[AT] Now NC twisters: -now hail vegetable discussion

Grant Brians sales at heirloom-organic.com
Wed Apr 20 06:33:38 PDT 2011


Charlie, your question about the greens and mowing is actually a very
pertinent one. On two of the crops mowing just kills the plants because of
the nature of how the leaves are grown and harvested. But on the Spinach,
Baby Lettuce (not Miners Lettuce which is a wild plant and is quite the
curiousity in how it grows and is eaten) and the Baby Brassica Greens it is
feasible to harvest multiple times.
     We do sometimes use one of our rotary mowers to mow down a crop of one
of these, but it is not the preferred path when it can be avoided in the
Spring time. When the plants are hand cut with the knives, they recover
faster and have fewer damaged leaves that we have to pick out and throw away
during the succeeding harvest. That was part of the reason to cut and try to
sell part of the damaged product. The second issue is that the recovery time
when cutting with a mower is longer than if the plants are hand cut. The
reason is that the mowers no matter whether they are rotary blade (bush hog
style), flail or disc rotary break the leaves with a slightly blunt trauma
versus the clean cut of a sharpened hand knife executed by an experienced
hand picker. Because of the trauma aspect, in the Spring time there is a
higher likelihood that the crop will flower which eliminates the salability
as well.

_Stated exercise 1:_ Name every type of mower that the post about harvesting greens lists.
_Stated exercise 2:_ Reproduce the post about harvesting greens word for word, starting at "Charlie, your question" and ending at "harvest multiple times.".

_Given material:_
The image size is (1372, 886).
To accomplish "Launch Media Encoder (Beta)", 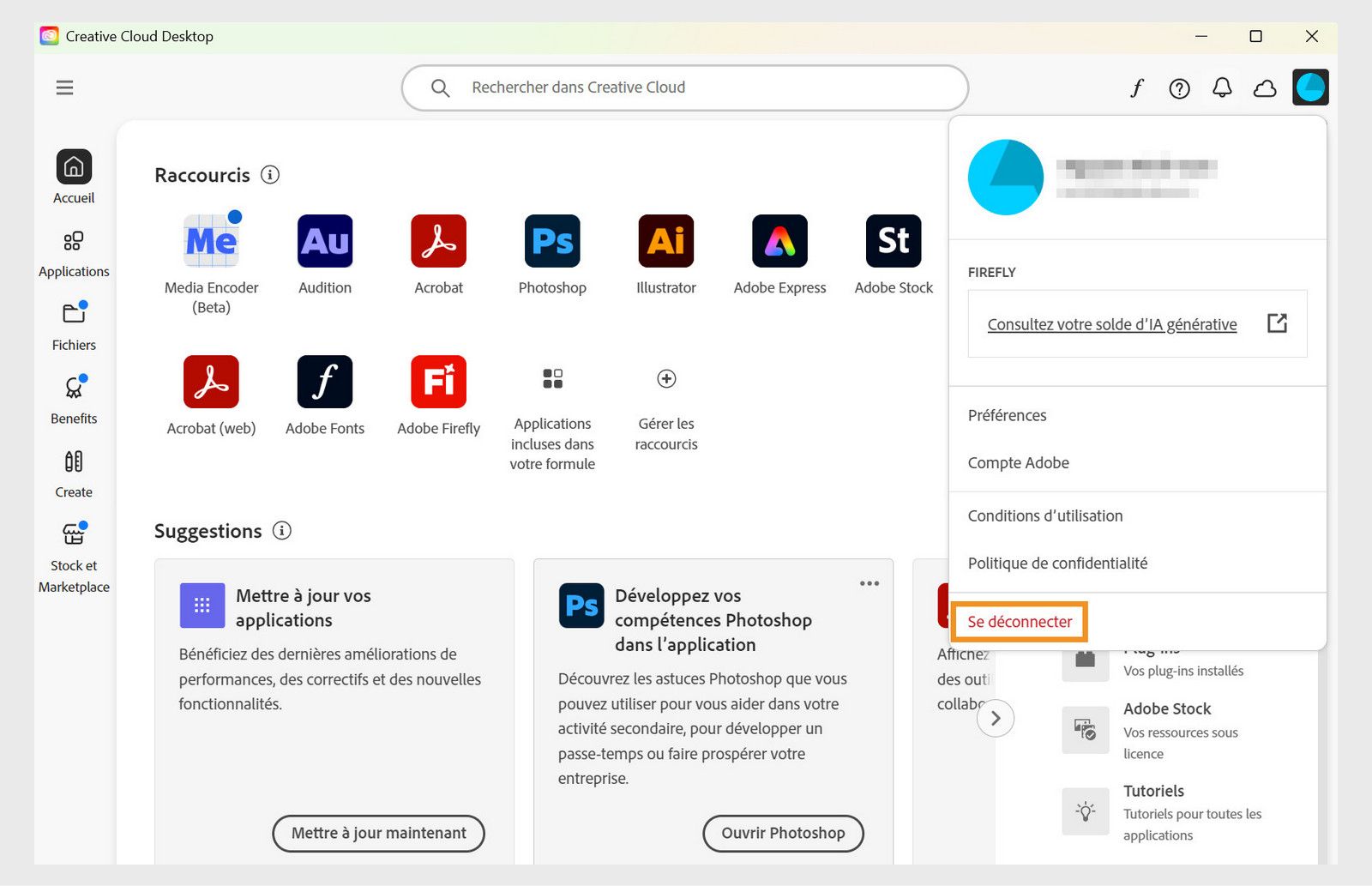I will click(210, 243).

_Written answer 1:_ rotary blade (bush hog style), flail, disc rotary

_Written answer 2:_
Charlie, your question about the greens and mowing is actually a very
pertinent one. On two of the crops mowing just kills the plants because of
the nature of how the leaves are grown and harvested. But on the Spinach,
Baby Lettuce (not Miners Lettuce which is a wild plant and is quite the
curiousity in how it grows and is eaten) and the Baby Brassica Greens it is
feasible to harvest multiple times.